Review: Awesomenauts Assemble!

Accessibility: Awesomenauts‘ great big aim distilled into a single word, probably scrawled on a whiteboard in great big letters in Ronimo Games’ Utrecht office. Having already graced PC, Mac, Linux and the major sixth-generation consoles, Assemble is the prettified, airbrushed cover-girl edition making its way to PS4, furthering Ronimo’s mission to making the MOBA accessible to all.

Developer: Ronimo Games
Reviewed on: PlayStation 4
Also Available On: PC, Mac, Linux
Release Date: Out Now

BRB-Score-4

This is Awesomenauts‘ bait-and-switch tactic, one that can make or break the game depending on your attitude towards games in the vein of Defense Of The Ancients and League of Legends. From the outside, it’s a side-scrolling action platformer with space cowboys and secret agent frogs throwing punches and sticks of dynamite. Stick your toe in the water and it sucks you into a world of deep upgrade trees and overwhelming stats: damage-per-second, attack speed, range and cooldowns. In short: as before, Awesomenauts is not a game you can dip in and out of; it requires a very real and long investment to get the best from it, something that its simple presentation conceals at first glance.

We’ve largely covered the game’s mechanics in detail in our original review which you can read here, and as such, they’re largely unchanged. Major changes have come in the form of new classes and the rebalancing of those classes. The roster has expanded to 15 for Assemble‘s release and many are balanced just so. Playing with or against the majority of classes is usually a fair and entertaining fight: I tend to favour brawler classes such as Skolldir, who combines punches and throws with a ranged earthquake attack, but there are enough variations of support classes, harassers, pushers and tanks to ensure all players are sure to find a favourite.

There are some balancing issues that come with an expanded roster: Ayla, a close-range brawler, has a Rage mode which steals life from other players at a devastating rate. Fully powered up, it can take your entire team to push her back. It’s not fun, especially since quitting the game impacts the XP you receive in the next game, leaving you in a Saturday morning cartoon Catch-22.

nope.jpg

nope.jpg: you might be able to guess who played as Ayla

There’s simply no skirting about it: this is not a game for part-time players. Once you join the Awesomenauts you go hard or go home. It’s brutal that way, but the dedication pays off in the long run once you move up in the game’s own leagues and unlock more perks for your chosen classes.
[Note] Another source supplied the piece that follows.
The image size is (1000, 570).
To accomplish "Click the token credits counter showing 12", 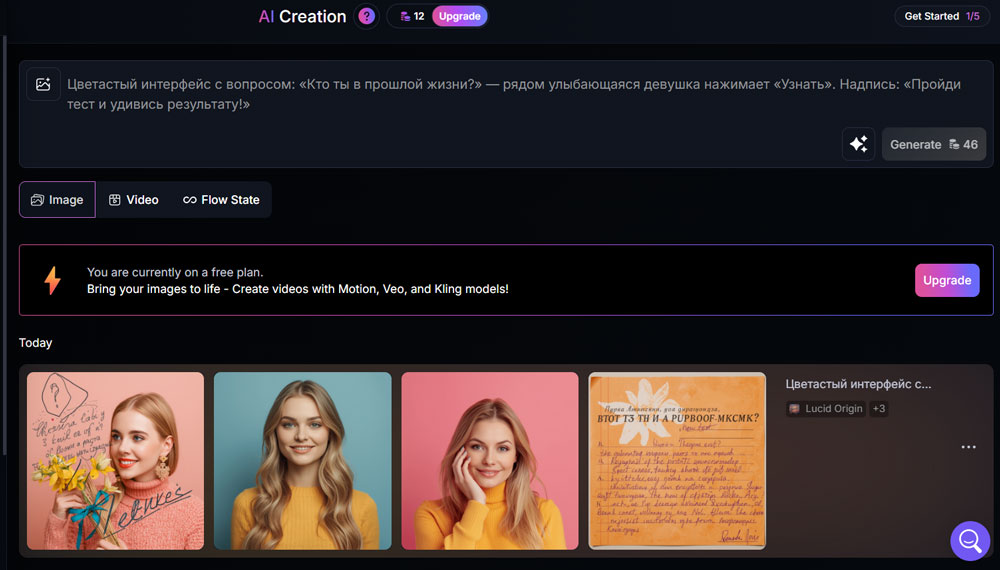I will (x=411, y=16).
Deceptively accessible MOBA gameplay
Chunky visuals and excellent theme music
Much to love, given time
Some horrendously over-powered classes
Ayla

The big question hovering over Assemble is whether it’s worth the investment as a veteran Awesomenauts player on PS3 or Xbox 360 – that’s largely for those players to decide. MOBA virgins could do worse than this for an introduction to the genre. It’s still a very solid, charming game where depth is masked by chunky visuals and deceptively simple game mechanics. Its bait-and-switch tactic will probably dissuade some, but stay a while if you can manage: Awesomenauts is still great fun, provided you invest enough time to open it up good and proper. While avoiding matches with Ayla in them.

Review copy provided by Ronimo Games.